Não há problemas de segurança por falta de técnicos de vigilância eletrónica

Não há problemas de segurança por falta de técnicos de vigilância eletrónica

 

Lusa/AO Online   Nacional   22 de Jul de 2016, 15:28

A ministra da Justiça garantiu hoje em Olhão que não há problemas de segurança associados à falta de técnicos nos serviços de vigilância eletrónica e apesar de reconhecer que existem dificuldades, considerou que a situação não é "dramática".

 

"Neste momento não há, tanto quanto como é reportado, problemas de segurança associados a isso, nós estamos obviamente preocupados e faremos todo o possível no sentido de reforçar, já estamos mesmo a reforçar, mas não há um drama, não é dramático", declarou Francisca van Dunem aos jornalistas.

O ministério anunciou na quinta-feira, em comunicado, que os 28 novos técnicos de reinserção social, cujo concurso foi concluído no início de julho, vão ser distribuídos "em breve" pelos serviços de vigilância eletrónica e centros educativos.

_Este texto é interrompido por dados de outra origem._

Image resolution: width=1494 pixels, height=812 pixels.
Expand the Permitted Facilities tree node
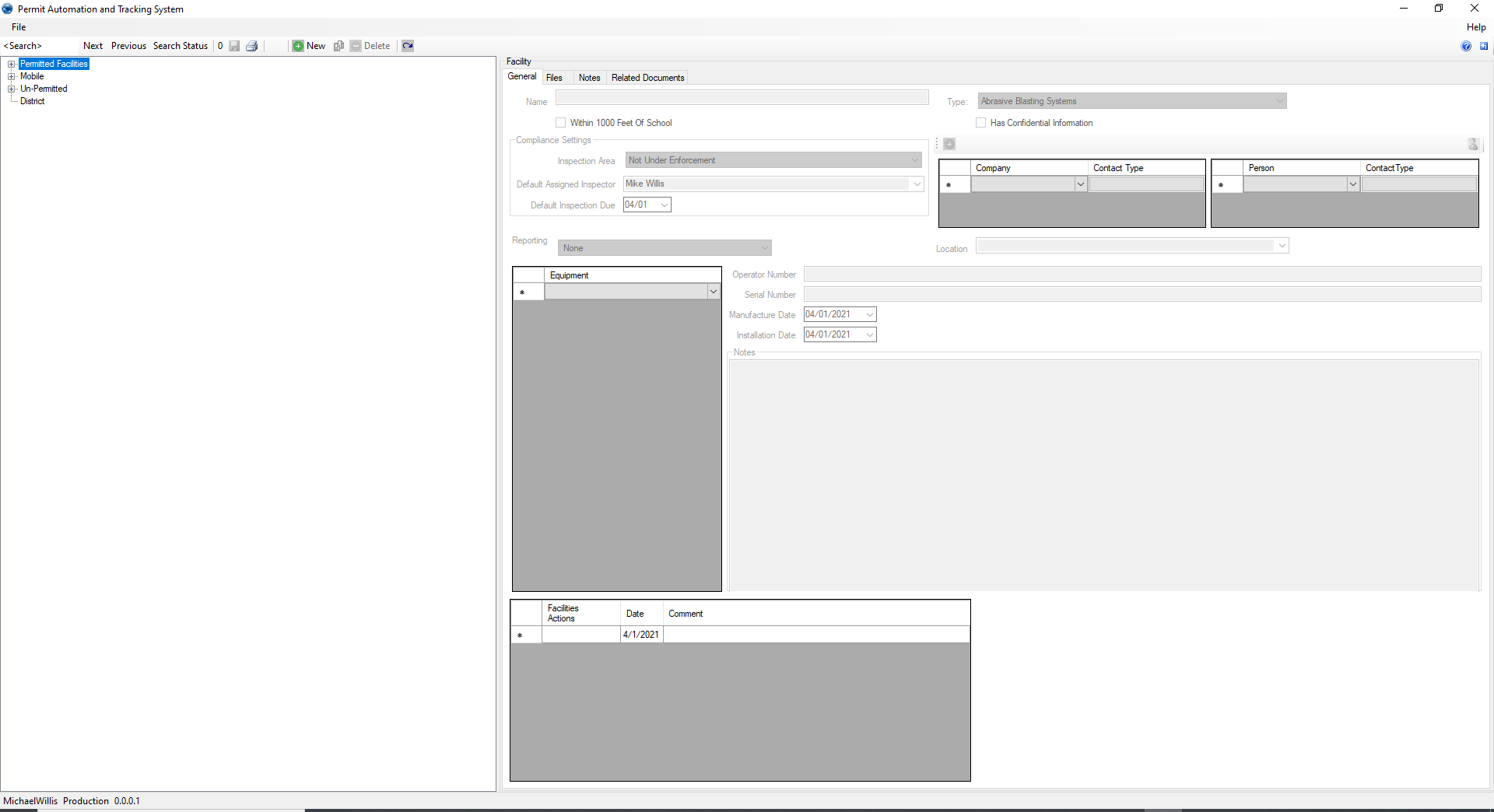(12, 64)
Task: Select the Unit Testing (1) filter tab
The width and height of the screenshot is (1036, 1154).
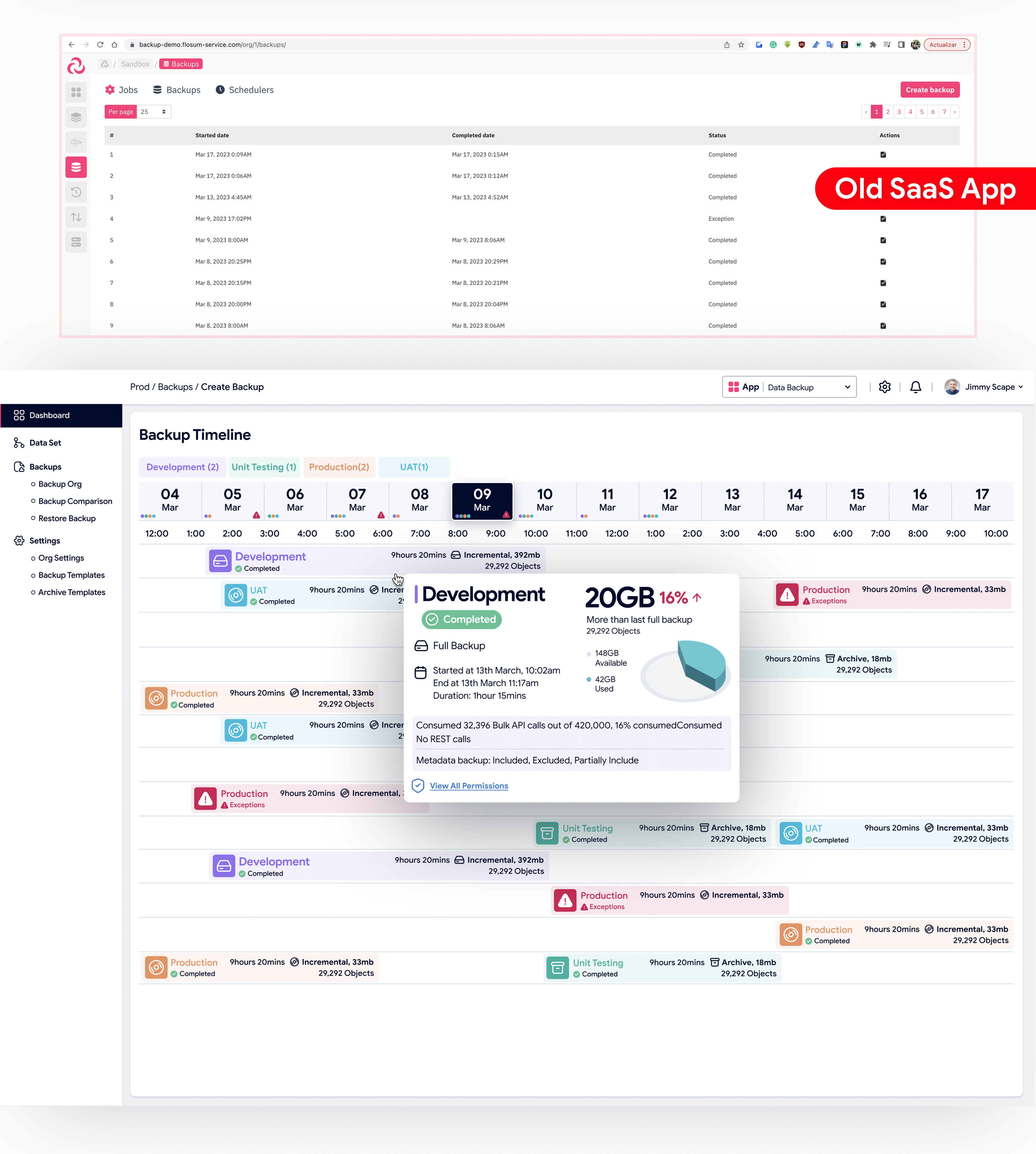Action: [x=263, y=467]
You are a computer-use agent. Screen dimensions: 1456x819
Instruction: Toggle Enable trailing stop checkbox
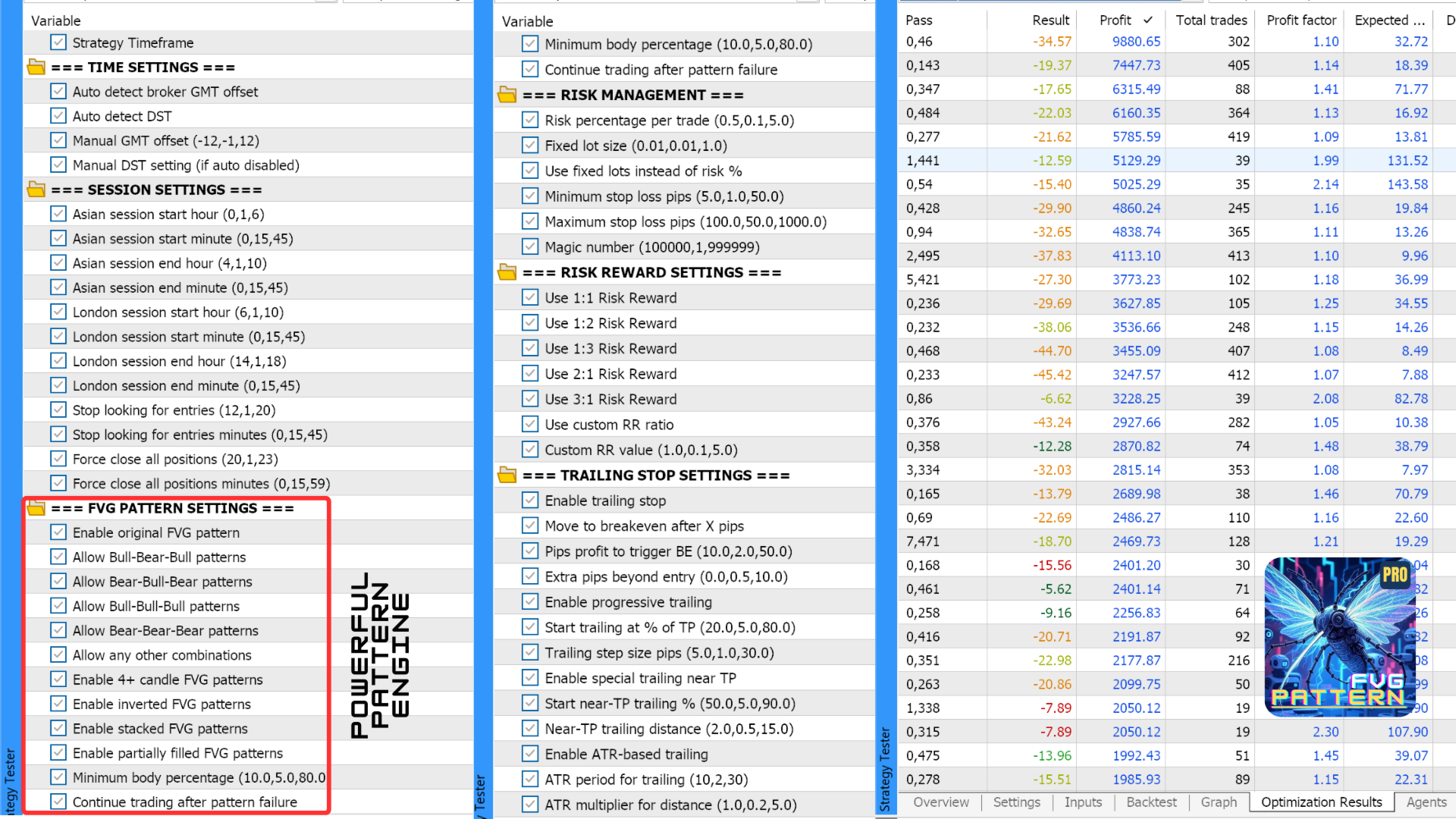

O comunicado surgiu após a Federação Nacional dos Sindicatos dos Trabalhadores em Funções Públicas e Sociais (FNSTFPS) ter chamado a atenção para a situação do sistema das pulseiras eletrónicas, considerando que se encontra "em colapso” devido à falta de técnicos.

"Não há propriamente níveis de quebra que possam ser imputados à falta de pessoal", afirmou a ministra da Justiça, observando que o aumento da aplicação de pulseiras eletrónicas aconteceu, sobretudo, este ano.

A governante, que falava à margem da inauguração de uma nova ala para formação escolar e profssional na cadeia de Olhão, frisou que, quando o Governo iniciou funções, foi reivindicada a necessidade de aumentar a aplicação de pulseiras eletrónicas, sendo agora reivindicado o aumento de recursos humanos.

"Provavelmente nós nunca teremos o número de funcionários que desejaríamos ou que cada uma das partes acharia ideal para o que quer que seja", referiu, sublinhando que o sistema de vigilância eletrónica tem tido, nos últimos anos, "um nível de êxito extraordinário".

No comunicado divulgado na quinta-feira, o Ministério da Justiça adiantou que sugeriu, esta semana, à FNSTFPS, uma reunião para 06 de setembro, não tendo até à data recebido confirmação da disponibilidade.